Let's use AutoGPT as researcher and data munger / cleaner.
  
I spent a lot of time over the years crawling data sources and cleaning data. 

Let's see if AutoGPT can do all of this for us!

Here is the prompt comparing `inflation` and `college tuition`.

In [None]:
agent.run(["Using the 'data/' folder as scratch, find a marathon in Northern California in July come up with a training program for me as a table."])

In [None]:
# agent.run(["Using the 'data/' folder as scratch, get me the yearly % change in US college tuition and the yearly % change in US inflation (US CPI) every year since 1980."])

The command runs and writes output to `data`.
   
`cleaned_college_tuition_inflation_percent_change.csv` is written.

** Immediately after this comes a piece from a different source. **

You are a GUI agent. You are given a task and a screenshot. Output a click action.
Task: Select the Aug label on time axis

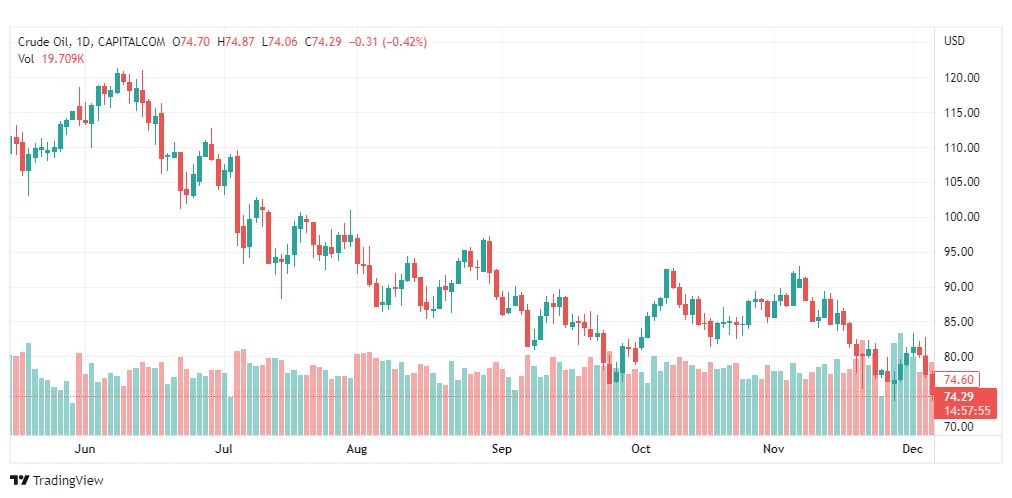[357, 450]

We write some simple code to plot this.

In [None]:
# Read
d = pd.read_csv("data/cleaned_college_tuition_inflation_percent_change.csv")
d.set_index("Year",inplace=True)
# Compute cumulative percent change
d['College Tuition % Change Cumulative'] = (1 + d['College Tuition % Change']).cumprod() * 100
d['Inflation % Change Cumulative'] = (1 + d['Inflation % Change']).cumprod() * 100
# Plot
d[['College Tuition % Change Cumulative','Inflation % Change Cumulative']].plot(color=['blue','green'])
plt.ylabel("Cumulative Percent Change")

Of course, we would want to inspect and verify the results.